DIRECTION
Reproduce verbatim the lines starting at the one containing "You are a GUI" and ending at the one containing "[x=674, y=297]", with both of these lines included. Omit the pictures from your reproduction.

DATA SUPPLIED
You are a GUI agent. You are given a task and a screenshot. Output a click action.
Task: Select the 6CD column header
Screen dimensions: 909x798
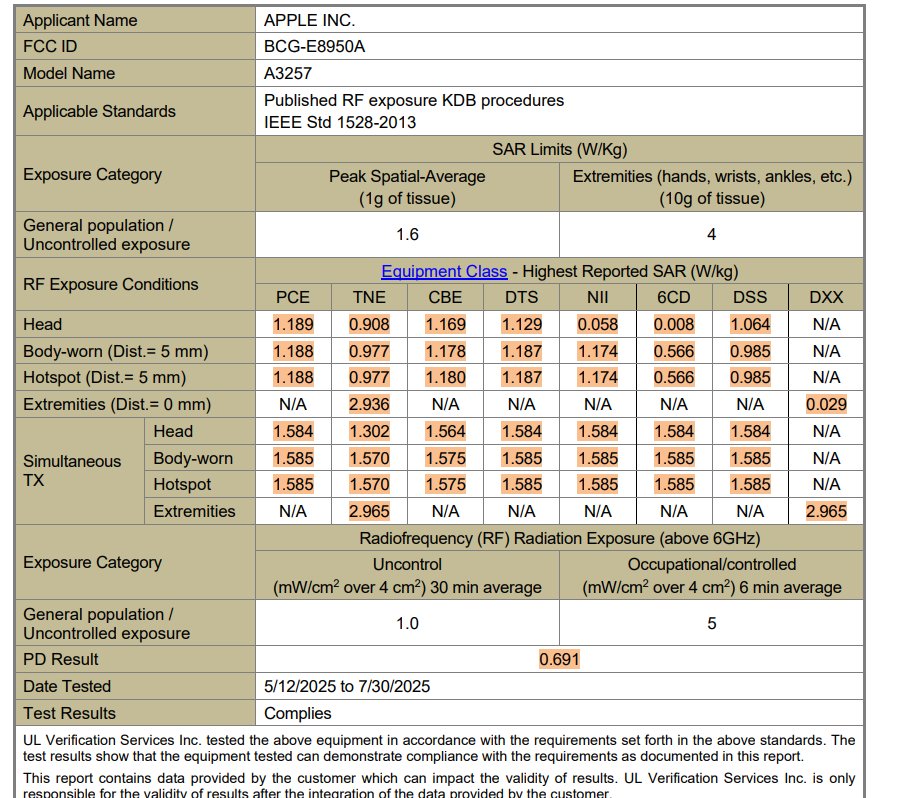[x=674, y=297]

--

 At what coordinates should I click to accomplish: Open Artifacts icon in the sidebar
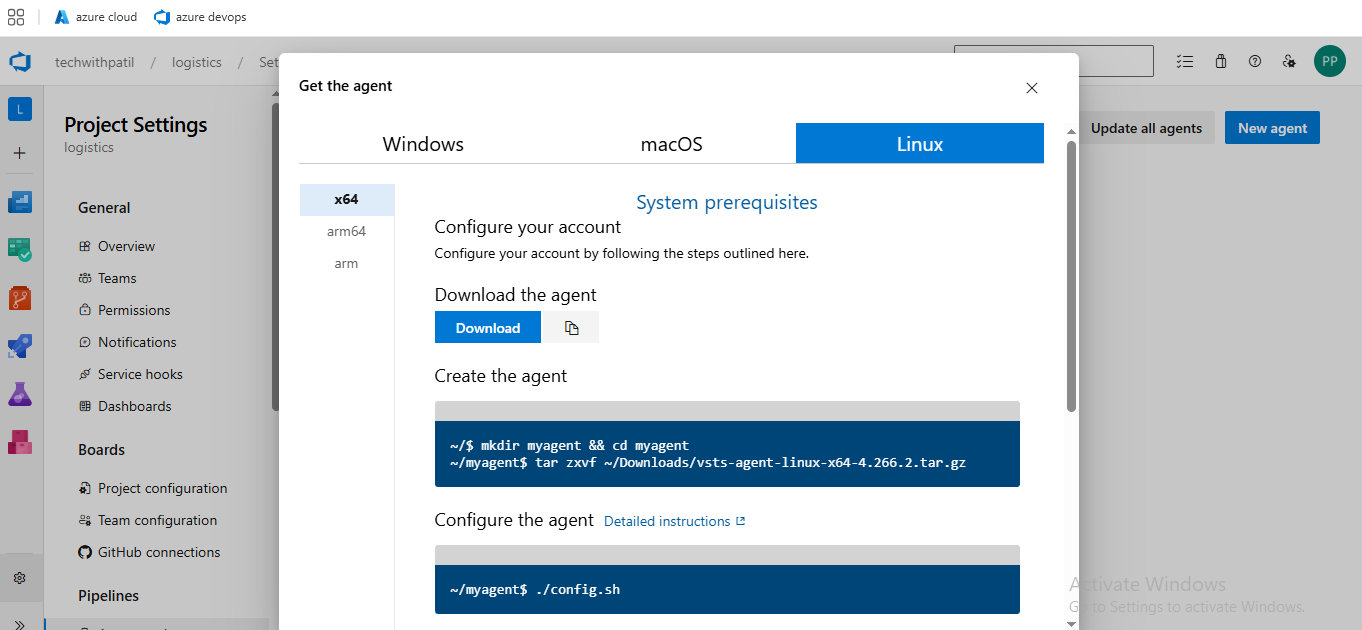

SOLUTION TO THE PROBLEM
You are a GUI agent. You are given a task and a screenshot. Output a click action.
Task: Select the 6CD column header
Screen dimensions: 909x798
[x=674, y=297]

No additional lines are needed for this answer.